Il Free and Open Source Software è comunemente associato al concetto di software gratuito. Alla base di questo vero e proprio movimento c’è invece il diritto alla libertà nell’uso e modifica del codice. Un concetto che trascende la proprietà intellettuale e getta le basi per una rivoluzione popolare silenziosa.
Il software open source è ormai parte integrante della maggior parte dei software commerciali e non, inclusi i sistemi operativi. Ogni giorno utilizziamo una vasta gamma di dispositivi (computer, telefoni e persino automobili) che vengono gestiti da software (o firmware) che potrebbero contenere parti di codice open source senza che però questo ci risulti evidente. Parliamo infatti di una rivoluzione silenziosa che ha letteralmente cambiato l’industria informatica negli ultimi quaranta anni. Il concetto di codice aperto è probabilmente vecchio quanto l’informatica stessa. Ai suoi albori infatti, parliamo degli anni ’50 del secolo scorso, gli addetti ai lavori scambiavano conoscenze, codice e interi pacchetti applicativi. Questo avveniva nelle università, nei laboratori di ricerca e persino nelle aziende e consentì un incredibile progresso e la sempre maggiore diffusione di software di qualità.
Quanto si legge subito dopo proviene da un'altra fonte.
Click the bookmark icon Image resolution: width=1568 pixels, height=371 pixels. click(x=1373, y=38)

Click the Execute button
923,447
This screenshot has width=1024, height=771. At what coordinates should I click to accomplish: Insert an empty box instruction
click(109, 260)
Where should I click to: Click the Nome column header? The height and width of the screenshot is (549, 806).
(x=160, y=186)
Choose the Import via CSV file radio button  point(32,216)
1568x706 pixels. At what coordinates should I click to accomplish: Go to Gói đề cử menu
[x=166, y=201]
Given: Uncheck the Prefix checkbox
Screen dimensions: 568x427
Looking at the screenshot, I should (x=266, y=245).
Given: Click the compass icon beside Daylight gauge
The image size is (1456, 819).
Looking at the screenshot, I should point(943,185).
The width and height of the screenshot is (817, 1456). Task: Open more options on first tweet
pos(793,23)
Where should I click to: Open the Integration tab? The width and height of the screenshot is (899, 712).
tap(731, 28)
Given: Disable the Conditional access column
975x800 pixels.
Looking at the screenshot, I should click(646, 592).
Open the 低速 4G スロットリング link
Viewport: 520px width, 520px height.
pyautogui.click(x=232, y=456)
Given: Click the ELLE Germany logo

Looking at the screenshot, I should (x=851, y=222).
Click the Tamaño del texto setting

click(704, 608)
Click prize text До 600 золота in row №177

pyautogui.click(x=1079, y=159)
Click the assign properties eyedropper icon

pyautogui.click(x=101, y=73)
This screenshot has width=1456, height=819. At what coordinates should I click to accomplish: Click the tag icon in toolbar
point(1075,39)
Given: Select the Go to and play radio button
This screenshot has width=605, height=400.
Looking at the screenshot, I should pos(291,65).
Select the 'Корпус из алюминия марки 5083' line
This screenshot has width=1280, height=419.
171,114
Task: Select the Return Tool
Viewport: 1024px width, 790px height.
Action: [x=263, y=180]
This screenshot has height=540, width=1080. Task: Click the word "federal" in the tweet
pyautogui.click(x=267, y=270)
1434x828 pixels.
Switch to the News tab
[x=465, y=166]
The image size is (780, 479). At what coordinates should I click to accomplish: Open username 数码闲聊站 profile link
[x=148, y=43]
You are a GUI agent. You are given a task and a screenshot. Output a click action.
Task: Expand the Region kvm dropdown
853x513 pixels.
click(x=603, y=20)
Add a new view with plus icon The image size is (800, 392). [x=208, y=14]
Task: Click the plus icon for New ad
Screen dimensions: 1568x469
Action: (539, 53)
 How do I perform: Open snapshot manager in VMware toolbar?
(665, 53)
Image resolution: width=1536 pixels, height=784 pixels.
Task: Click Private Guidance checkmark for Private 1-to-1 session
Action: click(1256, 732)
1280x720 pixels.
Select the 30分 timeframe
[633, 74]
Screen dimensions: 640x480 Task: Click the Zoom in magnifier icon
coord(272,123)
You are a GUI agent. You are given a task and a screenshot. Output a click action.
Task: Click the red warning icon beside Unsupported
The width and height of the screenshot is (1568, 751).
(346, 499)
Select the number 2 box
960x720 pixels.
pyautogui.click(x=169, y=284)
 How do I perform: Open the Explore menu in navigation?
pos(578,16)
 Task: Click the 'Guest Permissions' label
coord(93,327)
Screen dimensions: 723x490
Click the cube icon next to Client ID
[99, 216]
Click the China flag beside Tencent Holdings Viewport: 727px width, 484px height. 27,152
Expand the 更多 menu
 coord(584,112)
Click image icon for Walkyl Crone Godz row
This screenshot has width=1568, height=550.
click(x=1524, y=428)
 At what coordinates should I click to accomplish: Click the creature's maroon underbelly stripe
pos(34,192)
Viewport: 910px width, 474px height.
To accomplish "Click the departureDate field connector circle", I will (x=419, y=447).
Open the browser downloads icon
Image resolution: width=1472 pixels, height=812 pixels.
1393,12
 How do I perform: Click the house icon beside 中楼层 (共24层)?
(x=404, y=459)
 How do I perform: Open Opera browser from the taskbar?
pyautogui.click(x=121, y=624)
Nella maggior parte dei casi l’industri informatica era in realtà più un’industria hardware, in cui i produttori di computer pubblicavano il proprio software a totale supporto delle costosissime macchine immesse nel mercato. L’informatica personale era ancora di là da venire e il business del software indipendente era ancora allo stato embrionale.
Il copyright act e il software per computer
Negli anni ’70 c’è un certo fermento intorno al concetto di software per computer. Sebbene non sia ancora mainstream si avverte la necessità di normare un ambito ancora nascente, in una sorta di atto profetico teso a proteggere quella che un giorno sarebbe stato uno dei business più rilevanti su questo pianeta.
Dicevamo che all’epoca la maggior parte del software era scritto e offerto in bundle insieme al costosissimo hardware. Nel 1969, il governo degli Stati Uniti d’America, pronunciandosi in merito alla causa United States vs. IBM, dichiarò che il software offerto in bundle fosse anti concorrenziale.
Questo evento aprì la strada al software prodotto da terze parti e in meno di un decennio, nel 1980 il governo americano si vide costretto ad approvare un emendamento al Copyright Act risalente a quattro anni prima. Questo includeva a chiare lettere il concetto di software per computer ed estendeva ad esso tutte le tutele in materia di copyright.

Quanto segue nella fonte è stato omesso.